Besides, US Fed is also highly anticipated to raise the country's interest rate in 2015 for the first time since 2006. Its current rate is only at 0.25% for quite a number of years already.
 
 
       US Historical Interest Rate
 
 
Raised interest rate in US is said to further strengthen USD, and may give further pressure to other countries' currencies.
 
Low interest rate environment means lower cost of living. People can buy houses, cars etc more easily with low borrowing cost.
 
Sooner or later this will lead to inflation when demand is more than supply. This is when interest rate hike comes in.
 
I get an impression from certain articles that US rate hike will have negative impact to Malaysia & KLCI. Will it happen suddenly in 2015, or gradually over many years? 
 
It is just a start of interest hike, should we need to worry now?
 
As Ringgit is cheap now, isn't it attractive for foreign investors to invest in Malaysia? Of course Malaysia need to be in a good shape to attract foreign investment.
 
 

For the past one year, it is obvious that crude oil, crude palm oil & KLCI all retreats from its recent peak in mid-2014.
 
 
 
 
 
 
Brent crude oil price started to drop from its peak in July14, which coincided with KLCI. However, CPO price started to trend downward earlier since Mac14.
 
 
For the past 10 years, during the bear market in 2008, all three reached their peaks in early 2008 before the massive slump which found their bottom at the turn of year 2009.
 
 
 
 
 
 
 
After that, both CO & CPO rebounded and reached their peaks in early 2011.
 
From there, crude oil fluctuated around USD110 for 3 years+ until the sudden fall recently, whereas CPO price was in a gradual downtrend.
 
Nevertheless, KLCI did not follow this time.

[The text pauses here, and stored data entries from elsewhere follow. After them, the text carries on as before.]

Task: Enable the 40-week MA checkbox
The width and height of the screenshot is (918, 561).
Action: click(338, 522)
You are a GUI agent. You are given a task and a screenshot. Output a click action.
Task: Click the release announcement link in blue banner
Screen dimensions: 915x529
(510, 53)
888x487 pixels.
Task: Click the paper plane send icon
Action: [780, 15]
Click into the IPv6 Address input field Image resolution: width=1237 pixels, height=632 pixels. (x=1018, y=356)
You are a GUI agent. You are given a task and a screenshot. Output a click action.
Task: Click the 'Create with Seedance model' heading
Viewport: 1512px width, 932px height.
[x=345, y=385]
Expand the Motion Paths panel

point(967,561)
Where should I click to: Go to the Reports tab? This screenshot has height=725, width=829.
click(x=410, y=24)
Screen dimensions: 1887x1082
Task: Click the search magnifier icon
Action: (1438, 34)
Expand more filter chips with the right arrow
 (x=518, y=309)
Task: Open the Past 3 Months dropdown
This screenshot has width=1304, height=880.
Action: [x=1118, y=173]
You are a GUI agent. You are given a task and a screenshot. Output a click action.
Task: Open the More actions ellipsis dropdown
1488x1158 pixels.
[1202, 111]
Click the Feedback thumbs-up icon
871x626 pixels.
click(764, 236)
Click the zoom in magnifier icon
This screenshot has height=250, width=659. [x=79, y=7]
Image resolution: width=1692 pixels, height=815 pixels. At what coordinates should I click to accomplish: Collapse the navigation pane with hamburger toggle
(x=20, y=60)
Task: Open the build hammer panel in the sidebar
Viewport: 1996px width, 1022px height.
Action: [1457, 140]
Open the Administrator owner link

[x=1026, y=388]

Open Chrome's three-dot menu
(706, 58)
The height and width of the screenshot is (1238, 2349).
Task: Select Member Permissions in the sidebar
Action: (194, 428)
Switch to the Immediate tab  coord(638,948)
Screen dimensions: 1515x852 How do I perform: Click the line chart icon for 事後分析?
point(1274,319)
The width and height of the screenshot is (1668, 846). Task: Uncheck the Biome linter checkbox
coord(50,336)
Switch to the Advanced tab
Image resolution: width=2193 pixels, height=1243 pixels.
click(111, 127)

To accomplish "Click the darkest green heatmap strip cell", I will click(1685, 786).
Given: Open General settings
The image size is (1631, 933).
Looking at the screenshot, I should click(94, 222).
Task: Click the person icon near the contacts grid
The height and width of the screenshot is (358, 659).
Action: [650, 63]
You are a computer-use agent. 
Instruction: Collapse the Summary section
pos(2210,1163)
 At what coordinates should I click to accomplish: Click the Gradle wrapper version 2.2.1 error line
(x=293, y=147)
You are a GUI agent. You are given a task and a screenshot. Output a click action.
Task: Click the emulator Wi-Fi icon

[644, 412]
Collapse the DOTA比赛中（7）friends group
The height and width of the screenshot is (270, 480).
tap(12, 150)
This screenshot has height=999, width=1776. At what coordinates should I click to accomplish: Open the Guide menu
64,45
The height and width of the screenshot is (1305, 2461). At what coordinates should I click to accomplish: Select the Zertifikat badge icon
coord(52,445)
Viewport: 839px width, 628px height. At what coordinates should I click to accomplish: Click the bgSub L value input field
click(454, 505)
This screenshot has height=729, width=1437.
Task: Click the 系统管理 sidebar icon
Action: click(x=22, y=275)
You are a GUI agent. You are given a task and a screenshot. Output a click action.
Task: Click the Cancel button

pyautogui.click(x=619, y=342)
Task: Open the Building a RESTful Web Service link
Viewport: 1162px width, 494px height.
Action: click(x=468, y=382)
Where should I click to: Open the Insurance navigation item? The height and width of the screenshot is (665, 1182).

It only experienced a major correction in 2011 but kept on breaking new high after this.
 
I think it is the same for almost all major stock markets around the world.
 
So now, crude oil at USD60 is very close to its lowest level during 2008 crisis at around USD50. CPO at RM2100 now from its peak of RM3800 is also quite close to RM1600 in 2008.
 
Despite a drop of 10% from its peak in July14, KLCI at 1700 now is still far away from lowest point of 800+ in year 2008.
 
As economy has largely improved, I think it is unlikely to touch that level again in the next bear market.
 
 
 
 
 
Anyway, during the period of 1997-2000, KLCI and CPO price actually moved in different direction.
 
 
It seems like rosy outlook suddenly turns sour towards the end of 2014. This is how fast things (or emotion?) can change.
 
As an investor, I think it is important to learn from experience and do not forget our initial investment strategy.
 
If you have got a few sleepless nights or near heart attacks for the past few days, then you might need to review and change your strategy to one that suits you better.
 
When we step into the year of 2015, will things turn better or worse?
 
If it becomes better, then it's nice.
 
If it becomes worse, then it's opportunity.
 
But you need to have enough CASH of course.